MENSAJERO. Lord Rivers y Lord Grey han sido enviados a Pomfret, y con ellos, sir Thomas Vaughan, prisioneros.

DUQUESA. ¿Quién los ha arrestado?

MENSAJERO. Los poderosos duques, Gloucester y Buckingham.

ARZOBISPO. ¿Por qué motivo?

MENSAJERO. Todo lo que sé ya lo he revelado. Por qué o para qué los nobles fueron arrestados, lo ignoro por completo, mi gracioso señor.

REINA ISABEL. ¡Ay de mí! Veo la ruina de mi casa. El tigre ha atrapado ya a la dócil cierva; la tiranía insultante comienza a imponerse sobre el trono inocente y sin temor. Bienvenida, destrucción, sangre y masacre; veo, como en un mapa, el fin de todo.

DUQUESA. Días malditos y turbulentos de disputas, ¿cuántos de ustedes han visto mis ojos? Mi esposo perdió la vida por obtener la corona, y muchas veces mis hijos fueron sacudidos de un lado a otro para que yo gozara y llorara por sus triunfos y derrotas. Y ya sentados, y superadas las luchas domésticas, ellos mismos, los vencedores, hacen la guerra entre sí, hermano contra hermano, sangre contra sangre, uno contra sí mismo. Oh, absurdo y frenético furor, pon fin a tu condenada cólera, o déjame morir, para no ver más la tierra.

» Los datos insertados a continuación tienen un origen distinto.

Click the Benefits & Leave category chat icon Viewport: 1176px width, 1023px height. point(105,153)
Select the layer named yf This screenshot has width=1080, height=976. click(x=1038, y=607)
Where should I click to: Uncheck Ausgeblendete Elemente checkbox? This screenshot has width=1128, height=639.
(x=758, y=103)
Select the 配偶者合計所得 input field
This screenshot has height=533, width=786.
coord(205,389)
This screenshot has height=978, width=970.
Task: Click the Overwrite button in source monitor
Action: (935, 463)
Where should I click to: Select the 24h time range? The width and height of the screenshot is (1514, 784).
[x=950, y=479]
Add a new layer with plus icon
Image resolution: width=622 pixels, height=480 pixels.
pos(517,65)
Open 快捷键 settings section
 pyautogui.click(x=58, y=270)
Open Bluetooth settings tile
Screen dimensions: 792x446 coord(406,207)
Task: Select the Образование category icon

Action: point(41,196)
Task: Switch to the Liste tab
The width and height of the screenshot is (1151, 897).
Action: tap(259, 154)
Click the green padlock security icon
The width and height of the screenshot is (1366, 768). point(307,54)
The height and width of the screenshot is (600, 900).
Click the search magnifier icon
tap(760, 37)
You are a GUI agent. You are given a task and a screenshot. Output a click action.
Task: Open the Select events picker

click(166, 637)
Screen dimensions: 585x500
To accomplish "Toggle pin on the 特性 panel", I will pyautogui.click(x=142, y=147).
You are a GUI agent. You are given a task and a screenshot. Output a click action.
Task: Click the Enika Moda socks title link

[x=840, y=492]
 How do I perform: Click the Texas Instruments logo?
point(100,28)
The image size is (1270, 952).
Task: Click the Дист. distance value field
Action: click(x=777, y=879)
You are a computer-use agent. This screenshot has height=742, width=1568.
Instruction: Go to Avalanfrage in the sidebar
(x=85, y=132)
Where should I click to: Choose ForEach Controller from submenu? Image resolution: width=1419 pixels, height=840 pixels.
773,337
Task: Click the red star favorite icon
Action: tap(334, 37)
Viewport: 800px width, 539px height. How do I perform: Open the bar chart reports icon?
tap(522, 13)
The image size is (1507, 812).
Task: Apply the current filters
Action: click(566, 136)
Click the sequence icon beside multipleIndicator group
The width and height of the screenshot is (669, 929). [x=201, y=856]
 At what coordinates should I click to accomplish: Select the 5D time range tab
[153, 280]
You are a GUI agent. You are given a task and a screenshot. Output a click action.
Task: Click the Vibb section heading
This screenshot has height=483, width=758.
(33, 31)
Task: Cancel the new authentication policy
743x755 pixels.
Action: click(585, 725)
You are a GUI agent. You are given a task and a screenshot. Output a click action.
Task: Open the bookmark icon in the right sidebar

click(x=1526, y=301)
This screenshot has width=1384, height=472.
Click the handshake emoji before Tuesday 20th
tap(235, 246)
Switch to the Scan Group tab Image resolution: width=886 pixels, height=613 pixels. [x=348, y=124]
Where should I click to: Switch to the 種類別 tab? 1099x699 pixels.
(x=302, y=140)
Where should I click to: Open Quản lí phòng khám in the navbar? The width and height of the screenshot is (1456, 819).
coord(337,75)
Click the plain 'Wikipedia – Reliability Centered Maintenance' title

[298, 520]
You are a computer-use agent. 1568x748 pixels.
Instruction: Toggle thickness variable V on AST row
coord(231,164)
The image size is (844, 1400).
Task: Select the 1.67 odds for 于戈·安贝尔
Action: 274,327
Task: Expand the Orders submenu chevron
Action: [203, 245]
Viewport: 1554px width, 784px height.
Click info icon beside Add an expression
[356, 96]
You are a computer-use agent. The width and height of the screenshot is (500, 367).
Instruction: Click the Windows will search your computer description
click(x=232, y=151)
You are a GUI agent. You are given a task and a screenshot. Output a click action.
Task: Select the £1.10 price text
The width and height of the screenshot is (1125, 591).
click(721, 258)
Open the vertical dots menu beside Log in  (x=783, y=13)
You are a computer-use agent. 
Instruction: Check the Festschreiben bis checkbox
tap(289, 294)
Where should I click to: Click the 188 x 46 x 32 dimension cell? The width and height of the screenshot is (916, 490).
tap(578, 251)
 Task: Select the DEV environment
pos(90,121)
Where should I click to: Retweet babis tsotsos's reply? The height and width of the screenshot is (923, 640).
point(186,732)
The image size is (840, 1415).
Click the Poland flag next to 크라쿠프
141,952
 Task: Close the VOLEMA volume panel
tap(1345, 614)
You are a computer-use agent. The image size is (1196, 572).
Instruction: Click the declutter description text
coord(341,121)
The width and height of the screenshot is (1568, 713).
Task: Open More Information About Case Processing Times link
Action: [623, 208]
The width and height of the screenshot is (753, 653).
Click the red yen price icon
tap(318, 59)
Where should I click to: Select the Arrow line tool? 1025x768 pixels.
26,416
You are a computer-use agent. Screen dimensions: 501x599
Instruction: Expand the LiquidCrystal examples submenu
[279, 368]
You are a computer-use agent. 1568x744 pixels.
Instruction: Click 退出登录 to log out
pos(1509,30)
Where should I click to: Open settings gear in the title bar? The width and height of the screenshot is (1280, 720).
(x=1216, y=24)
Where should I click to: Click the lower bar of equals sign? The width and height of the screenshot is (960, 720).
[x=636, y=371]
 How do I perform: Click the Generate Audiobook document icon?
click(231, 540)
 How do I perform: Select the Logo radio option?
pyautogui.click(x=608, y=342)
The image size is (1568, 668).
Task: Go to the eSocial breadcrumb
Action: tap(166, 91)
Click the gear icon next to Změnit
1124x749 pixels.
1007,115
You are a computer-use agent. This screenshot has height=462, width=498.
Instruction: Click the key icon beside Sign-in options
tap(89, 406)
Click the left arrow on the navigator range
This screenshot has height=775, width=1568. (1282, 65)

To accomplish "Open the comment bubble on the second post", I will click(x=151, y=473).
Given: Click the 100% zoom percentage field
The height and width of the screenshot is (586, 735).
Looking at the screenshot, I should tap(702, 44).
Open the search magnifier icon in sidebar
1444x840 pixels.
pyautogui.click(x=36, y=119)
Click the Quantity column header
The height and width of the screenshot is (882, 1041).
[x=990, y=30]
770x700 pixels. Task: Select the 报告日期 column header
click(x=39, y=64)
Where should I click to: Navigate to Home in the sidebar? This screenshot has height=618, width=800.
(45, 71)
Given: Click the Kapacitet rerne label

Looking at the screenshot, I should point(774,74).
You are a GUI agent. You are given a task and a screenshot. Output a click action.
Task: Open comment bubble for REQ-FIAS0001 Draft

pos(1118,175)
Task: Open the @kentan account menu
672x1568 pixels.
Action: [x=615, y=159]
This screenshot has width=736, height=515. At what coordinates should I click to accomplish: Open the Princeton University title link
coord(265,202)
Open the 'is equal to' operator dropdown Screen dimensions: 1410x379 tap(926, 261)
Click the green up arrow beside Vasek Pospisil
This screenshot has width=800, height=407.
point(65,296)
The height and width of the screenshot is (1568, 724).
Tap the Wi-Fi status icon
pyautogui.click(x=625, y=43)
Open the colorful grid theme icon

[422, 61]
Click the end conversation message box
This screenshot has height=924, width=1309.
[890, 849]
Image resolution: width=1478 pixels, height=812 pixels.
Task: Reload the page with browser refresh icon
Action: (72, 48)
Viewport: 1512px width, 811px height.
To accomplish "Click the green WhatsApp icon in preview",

REINA ISABEL. Ven, ven, hijo mío. Iremos al santuario. Señora, adiós.

DUQUESA. Espera, iré contigo.

REINA ISABEL. No tienes motivo.

ARZOBISPO. [A la Reina.] Mi graciosa señora, vaya, y lleve allí su tesoro y sus bienes. Por mi parte, entregaré a su Gracia el sello que guardo; y que me suceda lo que corresponda, pues bien la aprecio a usted y a los suyos. Vaya, la acompañaré al santuario.